### [Data shown]
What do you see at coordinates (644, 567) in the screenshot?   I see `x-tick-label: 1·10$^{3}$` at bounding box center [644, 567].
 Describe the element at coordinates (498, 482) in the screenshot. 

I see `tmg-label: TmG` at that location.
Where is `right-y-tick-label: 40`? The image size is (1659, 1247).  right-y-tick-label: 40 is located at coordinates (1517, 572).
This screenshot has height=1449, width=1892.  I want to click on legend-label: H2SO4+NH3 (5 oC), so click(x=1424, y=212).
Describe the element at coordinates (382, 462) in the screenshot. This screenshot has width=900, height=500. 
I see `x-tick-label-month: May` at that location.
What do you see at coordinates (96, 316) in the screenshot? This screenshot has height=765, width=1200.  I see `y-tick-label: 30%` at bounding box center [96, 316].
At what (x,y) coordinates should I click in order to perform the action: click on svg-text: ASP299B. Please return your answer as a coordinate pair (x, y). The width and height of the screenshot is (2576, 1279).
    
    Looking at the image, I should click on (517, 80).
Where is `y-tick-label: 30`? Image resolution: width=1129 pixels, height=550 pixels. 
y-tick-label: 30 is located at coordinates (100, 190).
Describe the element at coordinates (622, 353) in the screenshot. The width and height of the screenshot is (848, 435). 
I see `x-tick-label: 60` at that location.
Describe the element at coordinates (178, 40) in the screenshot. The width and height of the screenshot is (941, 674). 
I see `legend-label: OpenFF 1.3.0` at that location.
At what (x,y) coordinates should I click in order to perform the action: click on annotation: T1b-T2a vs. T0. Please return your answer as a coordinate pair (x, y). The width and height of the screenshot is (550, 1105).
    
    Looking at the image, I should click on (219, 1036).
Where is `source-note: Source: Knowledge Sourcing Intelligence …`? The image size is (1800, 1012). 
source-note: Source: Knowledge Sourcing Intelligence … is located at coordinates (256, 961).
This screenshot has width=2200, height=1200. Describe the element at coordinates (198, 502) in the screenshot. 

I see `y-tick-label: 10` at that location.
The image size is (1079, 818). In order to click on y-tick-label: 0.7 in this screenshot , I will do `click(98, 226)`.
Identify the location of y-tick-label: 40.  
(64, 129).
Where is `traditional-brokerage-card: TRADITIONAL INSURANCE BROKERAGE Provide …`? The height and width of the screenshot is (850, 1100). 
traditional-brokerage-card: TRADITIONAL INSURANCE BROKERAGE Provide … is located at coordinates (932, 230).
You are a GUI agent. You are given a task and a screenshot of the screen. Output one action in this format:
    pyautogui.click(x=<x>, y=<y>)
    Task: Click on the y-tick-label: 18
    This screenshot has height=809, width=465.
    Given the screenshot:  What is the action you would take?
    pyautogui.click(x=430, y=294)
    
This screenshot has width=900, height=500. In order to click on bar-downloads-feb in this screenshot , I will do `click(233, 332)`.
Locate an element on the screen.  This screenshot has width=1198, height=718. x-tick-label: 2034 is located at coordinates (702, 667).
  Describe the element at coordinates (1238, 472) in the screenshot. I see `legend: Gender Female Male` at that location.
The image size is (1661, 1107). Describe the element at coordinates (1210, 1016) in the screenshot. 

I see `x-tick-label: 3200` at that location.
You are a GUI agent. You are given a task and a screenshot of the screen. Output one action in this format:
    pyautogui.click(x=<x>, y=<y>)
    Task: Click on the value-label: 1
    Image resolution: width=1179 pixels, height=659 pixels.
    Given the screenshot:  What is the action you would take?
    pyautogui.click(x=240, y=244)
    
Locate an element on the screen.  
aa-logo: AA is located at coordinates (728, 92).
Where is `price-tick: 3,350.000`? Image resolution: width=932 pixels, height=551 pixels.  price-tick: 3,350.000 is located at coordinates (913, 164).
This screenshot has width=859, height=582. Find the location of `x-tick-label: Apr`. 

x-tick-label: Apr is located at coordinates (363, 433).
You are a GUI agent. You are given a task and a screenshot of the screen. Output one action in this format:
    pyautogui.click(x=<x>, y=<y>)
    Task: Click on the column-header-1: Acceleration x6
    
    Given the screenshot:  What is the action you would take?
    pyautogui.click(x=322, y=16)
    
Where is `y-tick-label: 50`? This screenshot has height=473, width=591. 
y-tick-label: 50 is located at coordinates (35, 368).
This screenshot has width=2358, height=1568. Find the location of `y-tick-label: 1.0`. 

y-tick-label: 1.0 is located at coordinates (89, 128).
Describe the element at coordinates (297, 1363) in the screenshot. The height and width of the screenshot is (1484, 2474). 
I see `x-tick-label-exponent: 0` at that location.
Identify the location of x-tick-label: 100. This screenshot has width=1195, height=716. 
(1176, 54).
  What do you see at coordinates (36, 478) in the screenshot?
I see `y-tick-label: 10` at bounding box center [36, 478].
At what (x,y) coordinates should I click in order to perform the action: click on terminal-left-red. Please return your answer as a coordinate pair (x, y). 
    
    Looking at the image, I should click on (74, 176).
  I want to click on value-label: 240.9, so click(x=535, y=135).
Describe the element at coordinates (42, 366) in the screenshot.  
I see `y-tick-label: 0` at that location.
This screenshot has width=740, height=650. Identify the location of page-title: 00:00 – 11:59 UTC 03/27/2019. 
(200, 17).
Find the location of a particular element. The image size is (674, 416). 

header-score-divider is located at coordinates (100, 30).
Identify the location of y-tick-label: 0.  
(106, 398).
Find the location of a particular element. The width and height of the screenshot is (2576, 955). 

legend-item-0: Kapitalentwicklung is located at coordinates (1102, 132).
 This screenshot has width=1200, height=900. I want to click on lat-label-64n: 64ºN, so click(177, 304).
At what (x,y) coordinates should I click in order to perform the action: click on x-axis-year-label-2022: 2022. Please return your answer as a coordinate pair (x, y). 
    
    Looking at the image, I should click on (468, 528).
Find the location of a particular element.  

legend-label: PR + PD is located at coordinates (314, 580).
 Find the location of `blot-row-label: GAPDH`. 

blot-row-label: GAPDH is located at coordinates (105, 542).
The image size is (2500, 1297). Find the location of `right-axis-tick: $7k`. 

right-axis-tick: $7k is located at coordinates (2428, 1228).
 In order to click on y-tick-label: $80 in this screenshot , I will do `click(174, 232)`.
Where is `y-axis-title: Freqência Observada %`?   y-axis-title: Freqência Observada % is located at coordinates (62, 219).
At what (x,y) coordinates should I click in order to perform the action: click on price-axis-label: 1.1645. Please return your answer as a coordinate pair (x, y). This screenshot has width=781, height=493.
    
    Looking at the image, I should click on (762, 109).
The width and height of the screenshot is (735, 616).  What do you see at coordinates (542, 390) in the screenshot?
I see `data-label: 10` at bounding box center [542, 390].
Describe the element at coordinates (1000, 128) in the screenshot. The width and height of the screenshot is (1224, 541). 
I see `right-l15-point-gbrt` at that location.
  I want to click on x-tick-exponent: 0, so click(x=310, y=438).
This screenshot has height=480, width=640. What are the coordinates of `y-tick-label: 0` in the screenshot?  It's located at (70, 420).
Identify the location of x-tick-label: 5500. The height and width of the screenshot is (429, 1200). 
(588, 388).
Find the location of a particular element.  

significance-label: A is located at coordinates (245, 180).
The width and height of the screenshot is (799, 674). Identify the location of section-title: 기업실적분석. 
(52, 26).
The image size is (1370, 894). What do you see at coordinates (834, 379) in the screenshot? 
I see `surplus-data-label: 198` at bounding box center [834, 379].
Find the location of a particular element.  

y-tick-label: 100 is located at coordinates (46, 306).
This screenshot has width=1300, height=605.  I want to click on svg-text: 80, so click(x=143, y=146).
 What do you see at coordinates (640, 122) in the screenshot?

### [Task description]
Rewrite the data above as a Markdown table with the columns "No." and "Line", one numbered row per line, omitting blank lines.

### [Response]
| No. | Line |
|---|---|
| 1 | What do you see at coordinates (644, 567) in the screenshot?   I see `x-tick-label: 1·10$^{3}$` at bounding box center [644, 567]. |
| 2 |  Describe the element at coordinates (498, 482) in the screenshot.  |
| 3 | I see `tmg-label: TmG` at that location. |
| 4 | Where is `right-y-tick-label: 40`? The image size is (1659, 1247).  right-y-tick-label: 40 is located at coordinates (1517, 572). |
| 5 | This screenshot has height=1449, width=1892.  I want to click on legend-label: H2SO4+NH3 (5 oC), so click(x=1424, y=212). |
| 6 | Describe the element at coordinates (382, 462) in the screenshot. This screenshot has width=900, height=500.  |
| 7 | I see `x-tick-label-month: May` at that location. |
| 8 | What do you see at coordinates (96, 316) in the screenshot? This screenshot has height=765, width=1200.  I see `y-tick-label: 30%` at bounding box center [96, 316]. |
| 9 | At what (x,y) coordinates should I click in order to perform the action: click on svg-text: ASP299B. Please return your answer as a coordinate pair (x, y). The width and height of the screenshot is (2576, 1279). |
| 10 |     Looking at the image, I should click on (517, 80). |
| 11 | Where is `y-tick-label: 30`? Image resolution: width=1129 pixels, height=550 pixels.  |
| 12 | y-tick-label: 30 is located at coordinates (100, 190). |
| 13 | Describe the element at coordinates (622, 353) in the screenshot. The width and height of the screenshot is (848, 435).  |
| 14 | I see `x-tick-label: 60` at that location. |
| 15 | Describe the element at coordinates (178, 40) in the screenshot. The width and height of the screenshot is (941, 674).  |
| 16 | I see `legend-label: OpenFF 1.3.0` at that location. |
| 17 | At what (x,y) coordinates should I click in order to perform the action: click on annotation: T1b-T2a vs. T0. Please return your answer as a coordinate pair (x, y). The width and height of the screenshot is (550, 1105). |
| 18 |     Looking at the image, I should click on (219, 1036). |
| 19 | Where is `source-note: Source: Knowledge Sourcing Intelligence …`? The image size is (1800, 1012).  |
| 20 | source-note: Source: Knowledge Sourcing Intelligence … is located at coordinates (256, 961). |
| 21 | This screenshot has width=2200, height=1200. Describe the element at coordinates (198, 502) in the screenshot.  |
| 22 | I see `y-tick-label: 10` at that location. |
| 23 | The image size is (1079, 818). In order to click on y-tick-label: 0.7 in this screenshot , I will do `click(98, 226)`. |
| 24 | Identify the location of y-tick-label: 40.   |
| 25 | (64, 129). |
| 26 | Where is `traditional-brokerage-card: TRADITIONAL INSURANCE BROKERAGE Provide …`? The height and width of the screenshot is (850, 1100).  |
| 27 | traditional-brokerage-card: TRADITIONAL INSURANCE BROKERAGE Provide … is located at coordinates (932, 230). |
| 28 | You are a GUI agent. You are given a task and a screenshot of the screen. Output one action in this format: |
| 29 |     pyautogui.click(x=<x>, y=<y>) |
| 30 |     Task: Click on the y-tick-label: 18 |
| 31 |     This screenshot has height=809, width=465. |
| 32 |     Given the screenshot:  What is the action you would take? |
| 33 |     pyautogui.click(x=430, y=294) |
| 34 | This screenshot has width=900, height=500. In order to click on bar-downloads-feb in this screenshot , I will do `click(233, 332)`. |
| 35 | Locate an element on the screen.  This screenshot has width=1198, height=718. x-tick-label: 2034 is located at coordinates (702, 667). |
| 36 |   Describe the element at coordinates (1238, 472) in the screenshot. I see `legend: Gender Female Male` at that location. |
| 37 | The image size is (1661, 1107). Describe the element at coordinates (1210, 1016) in the screenshot.  |
| 38 | I see `x-tick-label: 3200` at that location. |
| 39 | You are a GUI agent. You are given a task and a screenshot of the screen. Output one action in this format: |
| 40 |     pyautogui.click(x=<x>, y=<y>) |
| 41 |     Task: Click on the value-label: 1 |
| 42 |     Image resolution: width=1179 pixels, height=659 pixels. |
| 43 |     Given the screenshot:  What is the action you would take? |
| 44 |     pyautogui.click(x=240, y=244) |
| 45 | Locate an element on the screen.   |
| 46 | aa-logo: AA is located at coordinates (728, 92). |
| 47 | Where is `price-tick: 3,350.000`? Image resolution: width=932 pixels, height=551 pixels.  price-tick: 3,350.000 is located at coordinates (913, 164). |
| 48 | This screenshot has width=859, height=582. Find the location of `x-tick-label: Apr`.  |
| 49 | x-tick-label: Apr is located at coordinates (363, 433). |
| 50 | You are a GUI agent. You are given a task and a screenshot of the screen. Output one action in this format: |
| 51 |     pyautogui.click(x=<x>, y=<y>) |
| 52 |     Task: Click on the column-header-1: Acceleration x6 |
| 53 |     Given the screenshot:  What is the action you would take? |
| 54 |     pyautogui.click(x=322, y=16) |
| 55 | Where is `y-tick-label: 50`? This screenshot has height=473, width=591.  |
| 56 | y-tick-label: 50 is located at coordinates (35, 368). |
| 57 | This screenshot has width=2358, height=1568. Find the location of `y-tick-label: 1.0`.  |
| 58 | y-tick-label: 1.0 is located at coordinates (89, 128). |
| 59 | Describe the element at coordinates (297, 1363) in the screenshot. The height and width of the screenshot is (1484, 2474).  |
| 60 | I see `x-tick-label-exponent: 0` at that location. |
| 61 | Identify the location of x-tick-label: 100. This screenshot has width=1195, height=716.  |
| 62 | (1176, 54). |
| 63 |   What do you see at coordinates (36, 478) in the screenshot? |
| 64 | I see `y-tick-label: 10` at bounding box center [36, 478]. |
| 65 | At what (x,y) coordinates should I click in order to perform the action: click on terminal-left-red. Please return your answer as a coordinate pair (x, y).  |
| 66 |     Looking at the image, I should click on (74, 176). |
| 67 |   I want to click on value-label: 240.9, so click(x=535, y=135). |
| 68 | Describe the element at coordinates (42, 366) in the screenshot.   |
| 69 | I see `y-tick-label: 0` at that location. |
| 70 | This screenshot has width=740, height=650. Identify the location of page-title: 00:00 – 11:59 UTC 03/27/2019.  |
| 71 | (200, 17). |
| 72 | Find the location of a particular element. The image size is (674, 416).  |
| 73 | header-score-divider is located at coordinates (100, 30). |
| 74 | Identify the location of y-tick-label: 0.   |
| 75 | (106, 398). |
| 76 | Find the location of a particular element. The width and height of the screenshot is (2576, 955).  |
| 77 | legend-item-0: Kapitalentwicklung is located at coordinates (1102, 132). |
| 78 |  This screenshot has width=1200, height=900. I want to click on lat-label-64n: 64ºN, so click(177, 304). |
| 79 | At what (x,y) coordinates should I click in order to perform the action: click on x-axis-year-label-2022: 2022. Please return your answer as a coordinate pair (x, y).  |
| 80 |     Looking at the image, I should click on (468, 528). |
| 81 | Find the location of a particular element.   |
| 82 | legend-label: PR + PD is located at coordinates (314, 580). |
| 83 |  Find the location of `blot-row-label: GAPDH`.  |
| 84 | blot-row-label: GAPDH is located at coordinates (105, 542). |
| 85 | The image size is (2500, 1297). Find the location of `right-axis-tick: $7k`.  |
| 86 | right-axis-tick: $7k is located at coordinates (2428, 1228). |
| 87 |  In order to click on y-tick-label: $80 in this screenshot , I will do `click(174, 232)`. |
| 88 | Where is `y-axis-title: Freqência Observada %`?   y-axis-title: Freqência Observada % is located at coordinates (62, 219). |
| 89 | At what (x,y) coordinates should I click in order to perform the action: click on price-axis-label: 1.1645. Please return your answer as a coordinate pair (x, y). This screenshot has width=781, height=493. |
| 90 |     Looking at the image, I should click on (762, 109). |
| 91 | The width and height of the screenshot is (735, 616).  What do you see at coordinates (542, 390) in the screenshot? |
| 92 | I see `data-label: 10` at bounding box center [542, 390]. |
| 93 | Describe the element at coordinates (1000, 128) in the screenshot. The width and height of the screenshot is (1224, 541).  |
| 94 | I see `right-l15-point-gbrt` at that location. |
| 95 |   I want to click on x-tick-exponent: 0, so click(x=310, y=438). |
| 96 | This screenshot has height=480, width=640. What are the coordinates of `y-tick-label: 0` in the screenshot?  It's located at (70, 420). |
| 97 | Identify the location of x-tick-label: 5500. The height and width of the screenshot is (429, 1200).  |
| 98 | (588, 388). |
| 99 | Find the location of a particular element.   |
| 100 | significance-label: A is located at coordinates (245, 180). |
| 101 | The width and height of the screenshot is (799, 674). Identify the location of section-title: 기업실적분석.  |
| 102 | (52, 26). |
| 103 | The image size is (1370, 894). What do you see at coordinates (834, 379) in the screenshot?  |
| 104 | I see `surplus-data-label: 198` at bounding box center [834, 379]. |
| 105 | Find the location of a particular element.   |
| 106 | y-tick-label: 100 is located at coordinates (46, 306). |
| 107 | This screenshot has width=1300, height=605.  I want to click on svg-text: 80, so click(x=143, y=146). |
| 108 |  What do you see at coordinates (640, 122) in the screenshot? |